Dept. Ecology (US) identified violations of state dangerous waste regulations for waste management

RICHLAND – The Washington Department of Ecology and the U.S. Department of Energy have signed an Agreed Order to improve waste management practices in central Hanford.

The order will also better align those practices with Ecology’s requirements to comply with state dangerous waste regulations at three operating facilities that manage hazardous and mixed hazardous and radioactive waste at Hanford.

The three facilities are the Central Waste Complex (CWC), Waste Receiving and Processing Facility (WRAP), and T Plant.

The Department of Energy agreed to a stipulated penalty of $261,000 and will not appeal the order. The department will pay $15,000 immediately, and Ecology will suspend the balance pending completion of corrective actions by the Department of Energy according to an agreed schedule.

Ecology identified violations of state dangerous waste regulations for waste management units during two inspections at WRAP and CWC in July 2011 and February 2012, respectively. The Department of Energy has agreed to address concerns identified at these facilities, as well as T Plant, which is operated together with CWC and WRAP.

“The Department of Energy is responsible for ensuring the safe storage of waste and compliance with the dangerous waste regulations,” said Ecology Nuclear Waste Program manager Jane Hedges. “The Department of Energy cooperated with Ecology staff to identify fixes for the violations and concerns, and has agreed to a schedule to implement the changes.”

The Agreed Order requires the Department of Energy to make a number of changes in how the agency manages mixed wastes at the three facilities. The changes include:

More immediate notification to Ecology when there are spills or other incidents.

Prompt response to incidents when they happen.

Better reporting on the cause of violations and the corrective actions taken to prevent future incidents.

Changes in sampling and identifying the chemical nature of stored wastes.

Proper management of waste containers.

More frequent inspections covering more features of stored wastes and storage buildings.

The CWC facility is primarily used to store mixed waste. It has 300,000 square feet of storage, equal to about six football fields. Storage facilities include seven large buildings, 12 small buildings, 49 storage modules and six outdoor storage areas. Some of the waste at CWC is awaiting treatment prior to disposal elsewhere on the Hanford site or offsite to the Waste Isolation Pilot Plant (WIPP) near Carlsbad, N.M.

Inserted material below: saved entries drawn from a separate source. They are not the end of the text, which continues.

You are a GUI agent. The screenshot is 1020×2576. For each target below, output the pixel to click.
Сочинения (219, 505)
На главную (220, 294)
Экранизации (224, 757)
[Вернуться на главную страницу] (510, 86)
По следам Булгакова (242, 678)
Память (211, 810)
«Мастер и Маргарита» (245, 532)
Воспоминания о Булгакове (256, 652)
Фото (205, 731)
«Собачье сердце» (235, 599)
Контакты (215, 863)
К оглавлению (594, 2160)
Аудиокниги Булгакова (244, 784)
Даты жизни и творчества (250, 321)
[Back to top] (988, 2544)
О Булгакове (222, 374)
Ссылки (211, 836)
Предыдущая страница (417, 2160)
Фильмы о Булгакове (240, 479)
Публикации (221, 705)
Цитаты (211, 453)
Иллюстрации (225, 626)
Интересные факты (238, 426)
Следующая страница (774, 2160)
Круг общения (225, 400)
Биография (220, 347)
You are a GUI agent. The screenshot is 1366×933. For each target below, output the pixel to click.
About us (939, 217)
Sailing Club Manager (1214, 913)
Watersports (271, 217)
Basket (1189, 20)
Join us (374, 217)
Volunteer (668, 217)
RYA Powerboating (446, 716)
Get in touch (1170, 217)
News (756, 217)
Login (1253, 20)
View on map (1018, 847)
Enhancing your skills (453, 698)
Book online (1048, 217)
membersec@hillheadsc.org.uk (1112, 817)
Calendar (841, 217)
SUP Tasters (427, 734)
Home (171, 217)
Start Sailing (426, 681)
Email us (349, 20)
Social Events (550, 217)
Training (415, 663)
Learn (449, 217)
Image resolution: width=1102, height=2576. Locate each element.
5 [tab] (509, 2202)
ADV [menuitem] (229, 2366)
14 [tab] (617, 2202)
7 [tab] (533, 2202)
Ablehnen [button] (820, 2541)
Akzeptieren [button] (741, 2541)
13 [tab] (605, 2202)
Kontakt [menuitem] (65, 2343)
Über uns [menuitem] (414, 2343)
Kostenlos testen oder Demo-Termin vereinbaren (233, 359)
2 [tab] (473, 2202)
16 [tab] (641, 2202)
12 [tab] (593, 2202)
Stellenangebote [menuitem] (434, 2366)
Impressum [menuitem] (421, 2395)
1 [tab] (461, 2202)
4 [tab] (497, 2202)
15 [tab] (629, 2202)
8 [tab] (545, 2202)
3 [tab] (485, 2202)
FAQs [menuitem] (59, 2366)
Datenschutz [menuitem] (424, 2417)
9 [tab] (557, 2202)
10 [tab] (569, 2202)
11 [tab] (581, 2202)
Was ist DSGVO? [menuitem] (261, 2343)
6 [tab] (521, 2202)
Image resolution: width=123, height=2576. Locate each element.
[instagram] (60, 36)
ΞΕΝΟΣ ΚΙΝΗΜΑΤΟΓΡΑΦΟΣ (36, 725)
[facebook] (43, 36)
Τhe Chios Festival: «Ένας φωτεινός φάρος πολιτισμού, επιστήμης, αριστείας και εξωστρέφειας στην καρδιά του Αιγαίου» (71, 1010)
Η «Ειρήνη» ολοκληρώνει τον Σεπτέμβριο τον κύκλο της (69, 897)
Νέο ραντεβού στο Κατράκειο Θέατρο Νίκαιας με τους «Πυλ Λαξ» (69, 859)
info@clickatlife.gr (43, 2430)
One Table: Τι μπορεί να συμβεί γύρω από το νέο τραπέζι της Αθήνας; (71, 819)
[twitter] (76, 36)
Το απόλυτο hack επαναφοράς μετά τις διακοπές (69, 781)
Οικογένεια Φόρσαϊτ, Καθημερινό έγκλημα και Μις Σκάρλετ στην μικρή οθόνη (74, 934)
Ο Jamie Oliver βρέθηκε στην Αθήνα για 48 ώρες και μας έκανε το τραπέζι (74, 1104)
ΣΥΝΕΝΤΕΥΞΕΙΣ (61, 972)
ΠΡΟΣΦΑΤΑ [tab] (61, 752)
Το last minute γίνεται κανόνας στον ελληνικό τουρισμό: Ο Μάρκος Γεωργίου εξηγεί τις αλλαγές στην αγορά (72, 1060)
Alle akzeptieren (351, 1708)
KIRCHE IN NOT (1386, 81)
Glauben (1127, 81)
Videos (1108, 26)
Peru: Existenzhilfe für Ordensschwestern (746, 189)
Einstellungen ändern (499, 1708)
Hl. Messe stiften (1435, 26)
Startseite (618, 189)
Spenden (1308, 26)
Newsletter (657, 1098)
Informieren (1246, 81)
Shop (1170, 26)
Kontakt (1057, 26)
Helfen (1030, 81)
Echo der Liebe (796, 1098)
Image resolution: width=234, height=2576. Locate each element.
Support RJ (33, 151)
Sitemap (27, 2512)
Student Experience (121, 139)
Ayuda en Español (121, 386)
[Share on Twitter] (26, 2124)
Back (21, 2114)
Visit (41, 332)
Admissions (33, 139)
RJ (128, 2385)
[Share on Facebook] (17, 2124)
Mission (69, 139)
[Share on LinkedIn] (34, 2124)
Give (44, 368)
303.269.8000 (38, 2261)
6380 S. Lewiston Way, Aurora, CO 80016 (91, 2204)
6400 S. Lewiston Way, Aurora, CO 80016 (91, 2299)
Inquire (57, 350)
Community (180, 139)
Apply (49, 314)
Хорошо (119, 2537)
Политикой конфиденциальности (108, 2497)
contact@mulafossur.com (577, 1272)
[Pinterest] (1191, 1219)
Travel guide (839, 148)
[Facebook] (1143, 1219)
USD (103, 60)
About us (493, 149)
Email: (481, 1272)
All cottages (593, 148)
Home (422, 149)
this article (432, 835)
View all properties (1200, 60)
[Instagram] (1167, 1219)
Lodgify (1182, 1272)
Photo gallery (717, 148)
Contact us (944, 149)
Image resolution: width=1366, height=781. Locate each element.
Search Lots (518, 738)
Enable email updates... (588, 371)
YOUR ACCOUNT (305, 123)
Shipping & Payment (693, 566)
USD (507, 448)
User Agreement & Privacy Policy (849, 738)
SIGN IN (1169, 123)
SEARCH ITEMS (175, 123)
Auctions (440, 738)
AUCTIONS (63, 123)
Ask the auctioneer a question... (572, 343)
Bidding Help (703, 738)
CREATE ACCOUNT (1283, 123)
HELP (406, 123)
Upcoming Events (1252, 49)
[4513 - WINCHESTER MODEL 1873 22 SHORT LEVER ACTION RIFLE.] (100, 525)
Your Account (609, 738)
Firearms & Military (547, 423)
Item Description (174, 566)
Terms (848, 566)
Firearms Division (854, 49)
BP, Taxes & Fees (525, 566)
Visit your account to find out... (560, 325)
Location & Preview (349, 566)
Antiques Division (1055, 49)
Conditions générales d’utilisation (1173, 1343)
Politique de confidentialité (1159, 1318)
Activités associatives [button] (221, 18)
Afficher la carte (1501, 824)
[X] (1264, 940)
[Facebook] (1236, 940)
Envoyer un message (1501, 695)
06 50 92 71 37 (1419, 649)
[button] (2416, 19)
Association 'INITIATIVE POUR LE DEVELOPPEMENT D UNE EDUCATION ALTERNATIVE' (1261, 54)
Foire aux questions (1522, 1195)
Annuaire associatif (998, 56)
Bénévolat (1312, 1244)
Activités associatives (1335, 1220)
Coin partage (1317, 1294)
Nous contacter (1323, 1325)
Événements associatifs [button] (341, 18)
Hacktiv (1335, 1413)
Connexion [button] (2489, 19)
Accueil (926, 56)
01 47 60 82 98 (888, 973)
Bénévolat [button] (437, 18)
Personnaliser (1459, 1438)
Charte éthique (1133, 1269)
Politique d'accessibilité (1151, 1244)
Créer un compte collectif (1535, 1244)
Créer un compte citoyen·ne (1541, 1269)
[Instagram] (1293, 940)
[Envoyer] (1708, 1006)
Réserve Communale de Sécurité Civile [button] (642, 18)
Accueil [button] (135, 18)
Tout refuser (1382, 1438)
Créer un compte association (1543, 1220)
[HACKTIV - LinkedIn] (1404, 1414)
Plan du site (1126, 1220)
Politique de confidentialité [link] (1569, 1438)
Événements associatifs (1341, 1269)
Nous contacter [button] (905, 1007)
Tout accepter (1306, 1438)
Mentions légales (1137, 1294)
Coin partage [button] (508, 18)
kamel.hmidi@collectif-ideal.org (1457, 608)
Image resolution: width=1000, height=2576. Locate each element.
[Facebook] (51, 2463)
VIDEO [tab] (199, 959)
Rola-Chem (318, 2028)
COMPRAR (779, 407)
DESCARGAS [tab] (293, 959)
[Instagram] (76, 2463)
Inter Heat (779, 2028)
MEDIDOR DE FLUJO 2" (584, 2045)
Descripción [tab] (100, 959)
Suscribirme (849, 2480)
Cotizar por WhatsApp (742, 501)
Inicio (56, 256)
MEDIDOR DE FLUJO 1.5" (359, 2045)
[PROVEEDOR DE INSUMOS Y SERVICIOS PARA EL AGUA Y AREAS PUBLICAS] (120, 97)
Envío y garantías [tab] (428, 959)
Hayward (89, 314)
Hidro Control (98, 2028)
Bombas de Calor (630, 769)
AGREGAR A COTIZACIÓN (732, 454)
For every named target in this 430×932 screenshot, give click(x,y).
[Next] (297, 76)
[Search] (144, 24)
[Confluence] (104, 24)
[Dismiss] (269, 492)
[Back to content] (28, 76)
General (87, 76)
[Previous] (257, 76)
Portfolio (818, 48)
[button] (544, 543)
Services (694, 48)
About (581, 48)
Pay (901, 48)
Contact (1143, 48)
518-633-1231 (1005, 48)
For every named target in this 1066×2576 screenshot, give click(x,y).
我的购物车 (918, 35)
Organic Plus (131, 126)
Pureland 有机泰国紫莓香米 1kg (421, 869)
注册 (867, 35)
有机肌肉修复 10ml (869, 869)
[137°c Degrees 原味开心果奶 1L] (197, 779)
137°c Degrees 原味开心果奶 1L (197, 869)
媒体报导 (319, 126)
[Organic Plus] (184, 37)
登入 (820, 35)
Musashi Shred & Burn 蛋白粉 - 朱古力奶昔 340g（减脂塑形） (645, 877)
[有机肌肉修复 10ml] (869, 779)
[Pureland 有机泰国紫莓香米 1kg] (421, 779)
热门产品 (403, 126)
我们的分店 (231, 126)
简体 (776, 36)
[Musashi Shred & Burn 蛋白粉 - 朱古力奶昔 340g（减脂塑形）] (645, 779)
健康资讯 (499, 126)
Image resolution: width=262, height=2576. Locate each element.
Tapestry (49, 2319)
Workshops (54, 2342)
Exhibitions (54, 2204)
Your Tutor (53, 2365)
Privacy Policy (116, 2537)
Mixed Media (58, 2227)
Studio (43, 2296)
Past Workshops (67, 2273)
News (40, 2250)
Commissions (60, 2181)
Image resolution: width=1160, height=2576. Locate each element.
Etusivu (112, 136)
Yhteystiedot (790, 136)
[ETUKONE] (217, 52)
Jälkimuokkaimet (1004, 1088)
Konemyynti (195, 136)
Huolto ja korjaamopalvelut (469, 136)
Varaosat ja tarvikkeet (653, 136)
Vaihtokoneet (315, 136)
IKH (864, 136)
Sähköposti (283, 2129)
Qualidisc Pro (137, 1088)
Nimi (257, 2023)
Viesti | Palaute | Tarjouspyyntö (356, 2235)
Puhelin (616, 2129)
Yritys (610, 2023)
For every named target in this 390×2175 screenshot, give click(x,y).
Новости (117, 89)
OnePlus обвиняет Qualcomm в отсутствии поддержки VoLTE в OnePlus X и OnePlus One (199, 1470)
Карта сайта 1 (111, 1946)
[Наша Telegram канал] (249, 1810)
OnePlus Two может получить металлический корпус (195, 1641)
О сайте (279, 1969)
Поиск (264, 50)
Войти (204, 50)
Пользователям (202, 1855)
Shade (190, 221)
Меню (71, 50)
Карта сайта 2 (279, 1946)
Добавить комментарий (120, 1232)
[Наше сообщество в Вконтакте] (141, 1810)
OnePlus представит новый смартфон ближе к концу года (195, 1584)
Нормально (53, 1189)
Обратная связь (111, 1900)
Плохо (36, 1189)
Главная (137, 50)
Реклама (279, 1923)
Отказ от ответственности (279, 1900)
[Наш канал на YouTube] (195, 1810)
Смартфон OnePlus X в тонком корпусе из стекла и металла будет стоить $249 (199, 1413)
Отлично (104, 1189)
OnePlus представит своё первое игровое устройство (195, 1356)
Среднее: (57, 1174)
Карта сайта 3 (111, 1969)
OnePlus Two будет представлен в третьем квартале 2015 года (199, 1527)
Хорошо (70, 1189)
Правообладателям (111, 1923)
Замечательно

The WRAP facility is adjacent to the CWC and is used to repackage waste stored at CWC and other Hanford locations. It stores and treats mostly transuranic waste and transuranic mixed waste, but also handles hazardous chemical waste and low-level radioactive waste. WRAP is used for repackaging and treating wastes. Treatment methods include neutralization, compacting, absorbing free liquids and encapsulation.

T Plant was built in 1943 as Hanford’s original “canyon” building to extract plutonium from irradiated reactor fuel. The main building is the size of a cruise ship, with four stories above ground and three stories below ground. The facility is used to store mixed waste.